This is a notebook that introduces the most important features of the tidyverse: ggplot() (for plots), piping, and some key functions for data wrangling (filter, arrange, gather, spread, group_by & summarise).

GETTING STARTED

First, we install and load the most important package (environment) in R for Data Science: the tidyverse.

if (!require("tidyverse")) install.packages(c("tidyverse")) # Only installs if missing
library(tidyverse)

A glimpse of the data: the first step is to have a look! We use the head() function: it gives the first 6 lines of its argument. We will work with the diamond dataset, which is embedded within the tidyverse. The tail() function shows the last 6 lines.

head(diamonds) # diamonds is a built-in dataset in the tidyverse (ggplot2, actually)
# Below the name of the variable, you will find the variable type:
# dbl  = double = real number,
# int  = integer = integer number,
# ord  = ordered factor,
# fact = unordered factor,
# char = character.
tail(diamonds)

FIRST PLOTS

A first example of one use of ggplot, the master function for plotting in R. The syntax is a bit strange at first, but after many examples, it becomes clear. The type of graph is determined by a ‘geom’: geom_point for scatter plot, geom_line for a line and geom_histogram… is explicit. Plot are always defined by the variable shown on the x-axis and sometimes by that featured on the y-axis. This information is embedded in the aesthetics wrapper aes(). The aes() can be specified either at the root of ggplot() or at the geom level. As we show below, many (many) plotting options are available.

ggplot(diamonds) + geom_point(aes(x = carat, y = price), size = 0.5, color = "#004C99") + xlim(0,3) + 
    stat_smooth(aes(x =carat, y = price), method = "lm", color = "red")
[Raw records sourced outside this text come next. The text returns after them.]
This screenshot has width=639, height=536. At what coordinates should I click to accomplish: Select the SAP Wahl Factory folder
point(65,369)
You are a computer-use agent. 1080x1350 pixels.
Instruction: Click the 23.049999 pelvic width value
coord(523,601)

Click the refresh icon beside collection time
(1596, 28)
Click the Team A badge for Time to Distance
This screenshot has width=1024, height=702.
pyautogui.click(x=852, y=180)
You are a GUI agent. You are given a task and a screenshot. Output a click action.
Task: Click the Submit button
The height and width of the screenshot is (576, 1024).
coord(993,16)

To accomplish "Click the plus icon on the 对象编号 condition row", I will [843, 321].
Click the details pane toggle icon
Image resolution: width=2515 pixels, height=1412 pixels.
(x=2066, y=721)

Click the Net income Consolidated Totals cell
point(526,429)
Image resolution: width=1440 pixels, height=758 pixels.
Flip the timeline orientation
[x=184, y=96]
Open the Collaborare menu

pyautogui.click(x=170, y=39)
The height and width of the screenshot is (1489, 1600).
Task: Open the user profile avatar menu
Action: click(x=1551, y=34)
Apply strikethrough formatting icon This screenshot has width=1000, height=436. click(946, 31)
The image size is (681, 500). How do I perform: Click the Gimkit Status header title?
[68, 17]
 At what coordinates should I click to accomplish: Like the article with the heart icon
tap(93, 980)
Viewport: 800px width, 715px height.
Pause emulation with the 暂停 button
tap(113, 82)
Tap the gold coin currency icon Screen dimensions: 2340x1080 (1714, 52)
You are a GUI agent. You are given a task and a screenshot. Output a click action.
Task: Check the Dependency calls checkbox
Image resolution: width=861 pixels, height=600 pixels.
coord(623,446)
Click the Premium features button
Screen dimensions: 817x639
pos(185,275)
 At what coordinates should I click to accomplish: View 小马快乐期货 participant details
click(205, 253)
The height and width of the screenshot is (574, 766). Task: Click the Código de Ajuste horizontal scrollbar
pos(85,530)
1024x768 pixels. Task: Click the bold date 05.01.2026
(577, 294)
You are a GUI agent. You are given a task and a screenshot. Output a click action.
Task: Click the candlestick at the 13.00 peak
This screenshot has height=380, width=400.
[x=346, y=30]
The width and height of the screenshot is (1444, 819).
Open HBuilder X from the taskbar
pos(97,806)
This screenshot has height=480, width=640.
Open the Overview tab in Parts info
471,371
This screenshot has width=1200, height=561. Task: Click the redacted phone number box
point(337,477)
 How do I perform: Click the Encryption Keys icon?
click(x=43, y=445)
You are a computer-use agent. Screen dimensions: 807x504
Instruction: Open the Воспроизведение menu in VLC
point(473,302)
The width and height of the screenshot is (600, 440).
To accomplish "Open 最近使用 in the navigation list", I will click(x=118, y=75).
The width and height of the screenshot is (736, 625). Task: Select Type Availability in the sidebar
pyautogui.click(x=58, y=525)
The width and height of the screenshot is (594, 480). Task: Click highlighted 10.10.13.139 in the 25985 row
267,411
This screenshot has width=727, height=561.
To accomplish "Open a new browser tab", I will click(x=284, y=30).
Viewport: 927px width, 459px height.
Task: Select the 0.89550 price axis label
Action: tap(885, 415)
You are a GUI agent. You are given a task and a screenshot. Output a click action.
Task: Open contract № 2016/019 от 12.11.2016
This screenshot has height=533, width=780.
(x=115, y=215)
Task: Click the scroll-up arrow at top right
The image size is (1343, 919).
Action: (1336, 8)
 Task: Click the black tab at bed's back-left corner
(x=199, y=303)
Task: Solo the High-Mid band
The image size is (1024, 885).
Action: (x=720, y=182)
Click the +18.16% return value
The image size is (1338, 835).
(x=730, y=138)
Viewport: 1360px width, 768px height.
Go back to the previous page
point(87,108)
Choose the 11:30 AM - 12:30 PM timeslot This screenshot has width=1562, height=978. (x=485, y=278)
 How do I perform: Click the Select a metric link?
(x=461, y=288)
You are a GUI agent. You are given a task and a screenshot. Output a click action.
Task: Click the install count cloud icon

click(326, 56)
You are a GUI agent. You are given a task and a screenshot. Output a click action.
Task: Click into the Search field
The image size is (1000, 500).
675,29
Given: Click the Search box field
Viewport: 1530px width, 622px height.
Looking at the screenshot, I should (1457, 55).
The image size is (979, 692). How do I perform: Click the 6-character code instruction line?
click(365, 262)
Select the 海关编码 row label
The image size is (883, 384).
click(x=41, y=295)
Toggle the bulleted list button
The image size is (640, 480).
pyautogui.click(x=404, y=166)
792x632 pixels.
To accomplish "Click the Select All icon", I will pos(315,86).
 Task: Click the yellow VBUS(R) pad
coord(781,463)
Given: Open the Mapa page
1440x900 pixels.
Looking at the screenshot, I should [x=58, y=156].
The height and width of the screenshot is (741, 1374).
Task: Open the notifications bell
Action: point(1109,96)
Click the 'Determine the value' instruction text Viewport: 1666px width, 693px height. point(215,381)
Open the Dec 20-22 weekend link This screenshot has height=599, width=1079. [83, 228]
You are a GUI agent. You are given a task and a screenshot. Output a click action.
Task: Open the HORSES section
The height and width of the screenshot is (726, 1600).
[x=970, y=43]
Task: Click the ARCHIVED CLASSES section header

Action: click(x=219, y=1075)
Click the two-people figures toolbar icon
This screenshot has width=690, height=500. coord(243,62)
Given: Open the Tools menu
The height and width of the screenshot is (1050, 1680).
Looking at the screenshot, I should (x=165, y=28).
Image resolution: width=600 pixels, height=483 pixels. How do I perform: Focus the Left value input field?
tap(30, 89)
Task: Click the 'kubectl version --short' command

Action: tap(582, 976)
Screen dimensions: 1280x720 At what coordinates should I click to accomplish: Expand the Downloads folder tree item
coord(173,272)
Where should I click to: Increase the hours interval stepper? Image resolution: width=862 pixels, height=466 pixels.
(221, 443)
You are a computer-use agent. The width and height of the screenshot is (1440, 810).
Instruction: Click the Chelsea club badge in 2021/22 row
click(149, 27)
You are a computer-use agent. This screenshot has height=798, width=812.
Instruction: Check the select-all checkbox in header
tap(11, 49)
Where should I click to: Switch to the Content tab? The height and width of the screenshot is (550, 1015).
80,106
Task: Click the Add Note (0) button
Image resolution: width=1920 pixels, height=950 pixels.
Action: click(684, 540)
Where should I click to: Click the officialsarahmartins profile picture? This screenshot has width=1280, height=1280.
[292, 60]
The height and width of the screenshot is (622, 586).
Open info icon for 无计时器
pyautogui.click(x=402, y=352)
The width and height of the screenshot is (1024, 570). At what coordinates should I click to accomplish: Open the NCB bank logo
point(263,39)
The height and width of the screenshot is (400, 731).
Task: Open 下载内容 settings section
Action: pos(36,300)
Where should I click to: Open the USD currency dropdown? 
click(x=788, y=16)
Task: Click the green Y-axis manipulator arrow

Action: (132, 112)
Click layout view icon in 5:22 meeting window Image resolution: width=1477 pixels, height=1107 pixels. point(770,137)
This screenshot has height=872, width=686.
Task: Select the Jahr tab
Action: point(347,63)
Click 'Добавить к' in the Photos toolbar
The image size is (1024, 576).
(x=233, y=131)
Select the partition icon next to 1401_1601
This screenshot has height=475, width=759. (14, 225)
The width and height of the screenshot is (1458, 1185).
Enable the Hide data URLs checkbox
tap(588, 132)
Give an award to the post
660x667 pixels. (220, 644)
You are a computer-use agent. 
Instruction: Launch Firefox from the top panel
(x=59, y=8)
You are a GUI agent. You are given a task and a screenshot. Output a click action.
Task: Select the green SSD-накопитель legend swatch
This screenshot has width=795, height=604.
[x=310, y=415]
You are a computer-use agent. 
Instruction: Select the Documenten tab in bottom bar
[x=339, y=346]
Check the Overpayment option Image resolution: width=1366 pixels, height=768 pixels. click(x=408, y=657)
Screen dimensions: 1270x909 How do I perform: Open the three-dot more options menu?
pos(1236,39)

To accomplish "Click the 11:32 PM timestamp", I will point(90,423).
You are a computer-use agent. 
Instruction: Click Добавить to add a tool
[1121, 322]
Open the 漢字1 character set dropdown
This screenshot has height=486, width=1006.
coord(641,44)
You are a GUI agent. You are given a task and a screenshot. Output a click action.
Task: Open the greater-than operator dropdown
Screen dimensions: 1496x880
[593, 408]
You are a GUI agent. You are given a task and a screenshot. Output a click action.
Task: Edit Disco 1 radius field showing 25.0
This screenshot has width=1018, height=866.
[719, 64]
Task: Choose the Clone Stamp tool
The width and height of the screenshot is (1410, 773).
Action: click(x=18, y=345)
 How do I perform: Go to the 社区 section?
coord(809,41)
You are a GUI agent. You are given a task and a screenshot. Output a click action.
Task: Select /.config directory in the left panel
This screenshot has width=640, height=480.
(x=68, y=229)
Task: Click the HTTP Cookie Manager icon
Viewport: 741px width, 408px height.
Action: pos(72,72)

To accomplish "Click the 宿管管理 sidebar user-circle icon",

Note: 32 instances are absent because the corresponing diamonds are too big. The red line (stat_smooth part) shows the linearized relationship between size and price. The color can be provided using the hexadecimal code for RGB colors. See, e.g., https://www.w3schools.com/colors/colors_picker.asp

We can add features: titles, limitation on both axis, nonlinear scales for these axes, etc. In the graph below, the clarity of each diamond is shown with a color and the quality of cut represented by its size. The first choice is a good one, the second one could be debated.

ggplot(diamonds) + geom_point(aes(x = carat, y = price, color = clarity, size = cut), alpha = 3/10) + 
  scale_y_sqrt() + ggtitle("Plot of diamond prices") + xlim(0.1,4) 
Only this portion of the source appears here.